GUNDAM FACTORY YOKOHAMAは、高さ18mの実物大ガンダム(RX-78F00)を格納する「GUNDAM-DOCK」と、その仕組みを学ぶことができる「GUNDAM-LAB」の2エリアで構成される。GUNDAM-DOCKにはさらに、動くガンダムを間近から見学できる「GUNDAM-DOCK TOWER」が併設され、こちらの入場には別途観覧料3,300円が必要となる。

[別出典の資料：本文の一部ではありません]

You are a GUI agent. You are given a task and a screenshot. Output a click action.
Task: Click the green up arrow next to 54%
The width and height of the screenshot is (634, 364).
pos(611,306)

  • 開催期間: 2020年12月19日(土)~2022年3月31日(木)
  • 営業時間: 10:00~21:00(20:00最終入場)
  • 入場料金: 大人(13歳以上)1,650円、小人(7歳~12歳)1,100円
  • GUNDAM-DOCK TOWER観覧料: 3,300円

記者会見では、Evolving Gの佐々木新・代表取締役社長が「スタッフや関係者の尽力により、なんとか年内にオープンできるめどがついた。入場者数のコントロール等、施設内での感染予防に努め、安全に楽しんでもらえるよう対策した」と説明。「多くの人々に夢を与え、少しでも明るい話題を提供できれば」と期待を述べた。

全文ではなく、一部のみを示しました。